Günümüzde halen bir çok işletmenin muhasebe sisteminin bir parçası olan geleneksel maliyet muhasebesi uygulamaları, üretim ile ilgili endirekt maliyetlerin ve üretim dışı maliyetlerin hesaplanmasında bazı eksiklikler içermektedir. Bu nedenle gerek ürün gerekse müşteri karlılık analizlerinde çok da sağlıklı olmayan maliyet hesaplamaları ortaya çıkmaktadır. Lojistik yönetimi kavramının temeli tedarik kaynaklarından nihai müşteriye kadar olan süreçte malzeme ve bilgi akışının yönetilmesine dayanır. Lojistik yönetiminde etkinlik ve verimliliğe ulaşmanın ön koşullarından biri de maliyetlerin daha doğru bir biçimde kontrol edilip yönetilmesidir. Birçok işletme için lojistik yönetimini entegre bir bakış açısı ile değerlendirmenin karşılaşabileceği en önemli sorun,iyi planlanarak uygulamaya alınabilecek bir muhasebe bilgi sisteminin olmayışıdır. Geleneksel muhasebe sistemlerindeki temel sorun maliyetlerin belirli ürün karması ve müşteri hizmetleri ile ilgili ayrıntılı maliyet analizlerinin yapılamamasıdır. Bu durum ürün, müşteri, dağıtım kanalı vb gibi konularda yanlış analizlerin yapılmasına neden olmaktadır. Genel olarak lojistik sistemi içerisinde; toplam maliyet analizlerinin yapılması ve toplam maliyetlerin satış gelirleri üzerindeki etkisinin ölçülmesi yolu ile maliyetlere ilişkin neden sonuç ilişkisi kurmak mümkün olmaktadır (33).
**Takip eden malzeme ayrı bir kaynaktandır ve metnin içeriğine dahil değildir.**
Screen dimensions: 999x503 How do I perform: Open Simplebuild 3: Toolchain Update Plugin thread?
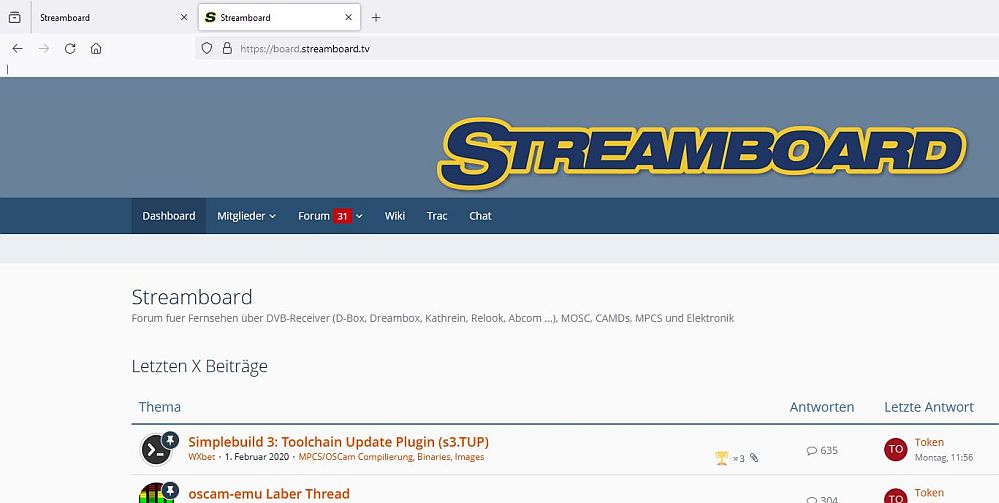tap(338, 441)
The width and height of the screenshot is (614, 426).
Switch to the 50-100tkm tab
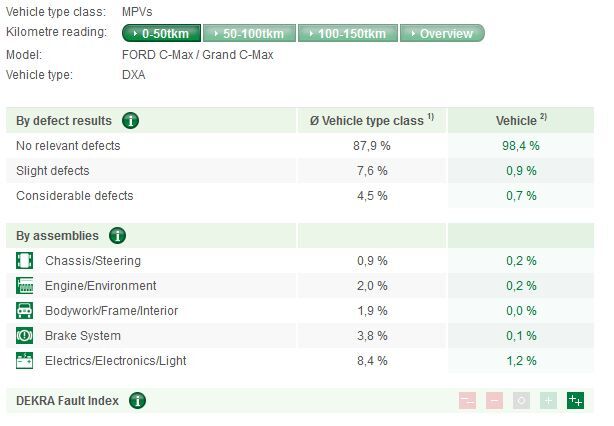click(x=248, y=34)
Günümüzde yöneticiler karları arttırabilmek amacıyla lojistik fonksiyonların maliyetlerine odaklanırlar.Bu durum ayrıntılı finansal bilgi hazırlanmasını ve tedarik zinciri maliyetlerinin düşürülmesini ,firmaların spesifik ürün maliyetlerini,müşterileri ve diğer lojistik faaliyetleri izlemeyi gerektirir.
Lojistik faaliyetleri maliyetlendirme yaklaşımları aşağıdaki gibi incelenebilir.
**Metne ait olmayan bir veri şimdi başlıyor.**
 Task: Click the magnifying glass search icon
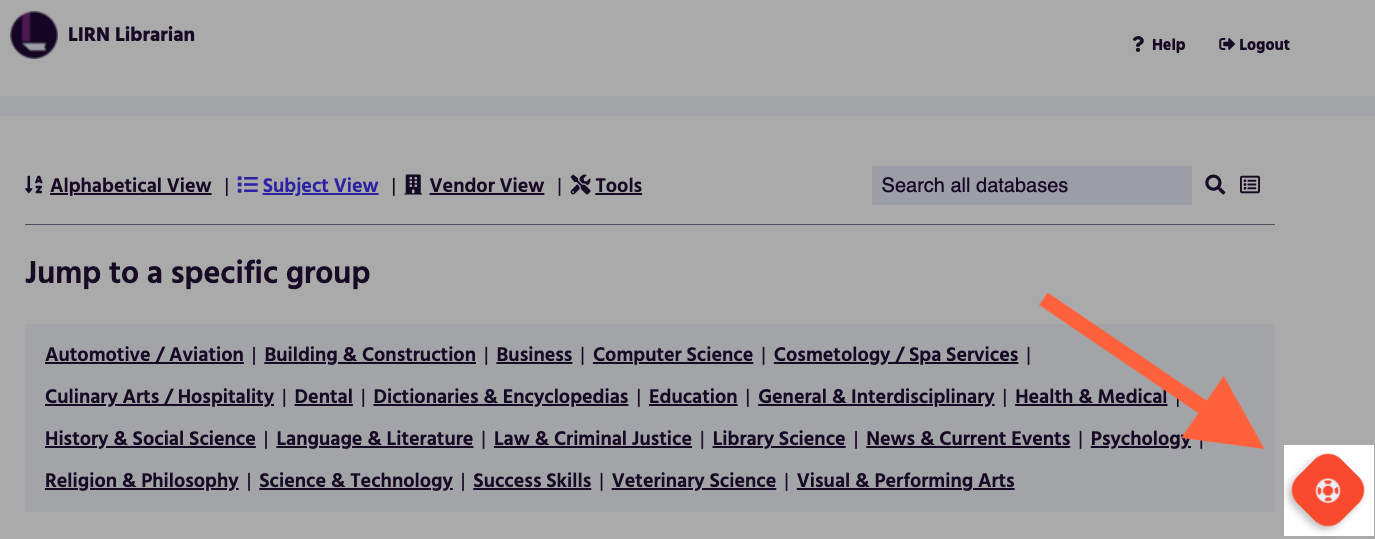pos(1215,185)
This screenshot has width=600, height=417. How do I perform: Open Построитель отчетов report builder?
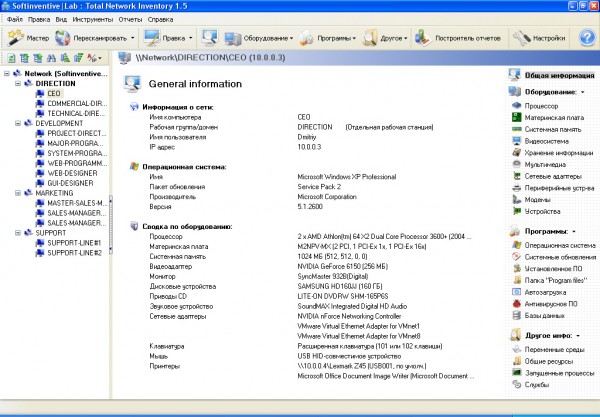pyautogui.click(x=460, y=38)
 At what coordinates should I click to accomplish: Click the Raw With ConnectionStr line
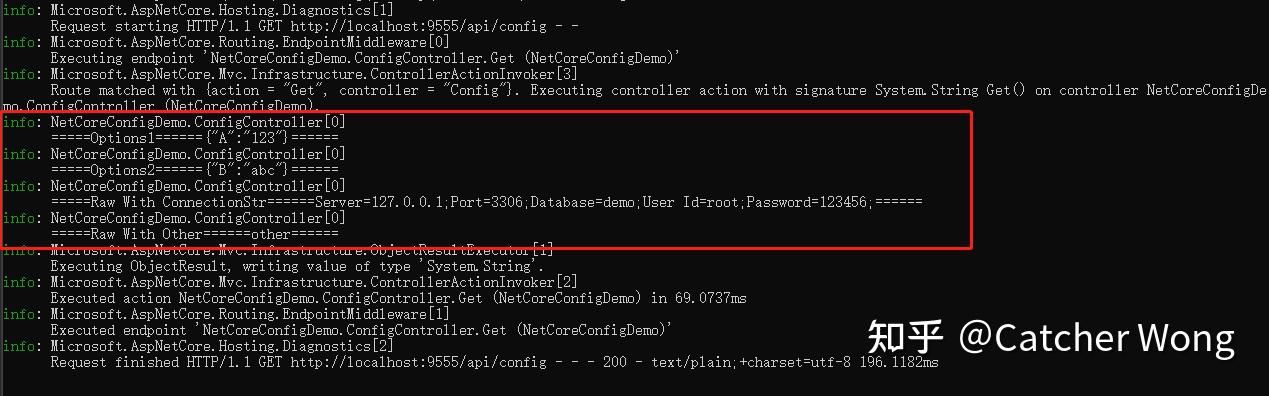pyautogui.click(x=486, y=202)
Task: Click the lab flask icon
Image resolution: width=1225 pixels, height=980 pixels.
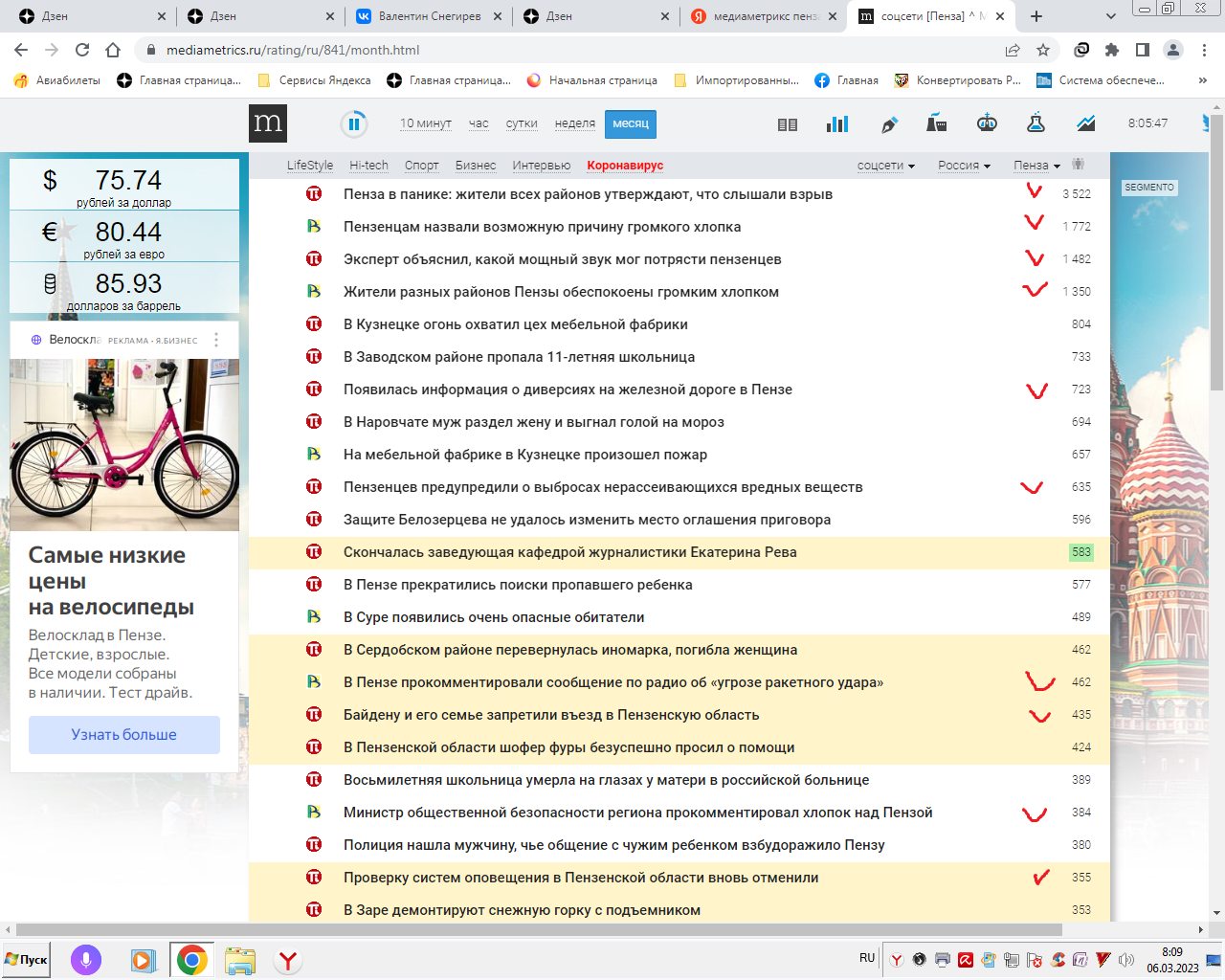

- Faaliyet Tabanlı Maliyetleme
Faaliyet tabanlı maliyetleme; belirli faaliyetler ve talepler arasında ilişkiye dikkat çekerek yöneticilere
yardımcı olmaktadır. Ayrıca, faaliyet tabanlı maliyetleme, yapılan faaliyetlere göre maliyetleri dağıtarak geleneksel sistemden ayrılır.
Faaliyet tabanlı maliyetleme,geleneksel maliyet sistemlerine göre ürün maliyetlerini daha doğru olarak belirler (34).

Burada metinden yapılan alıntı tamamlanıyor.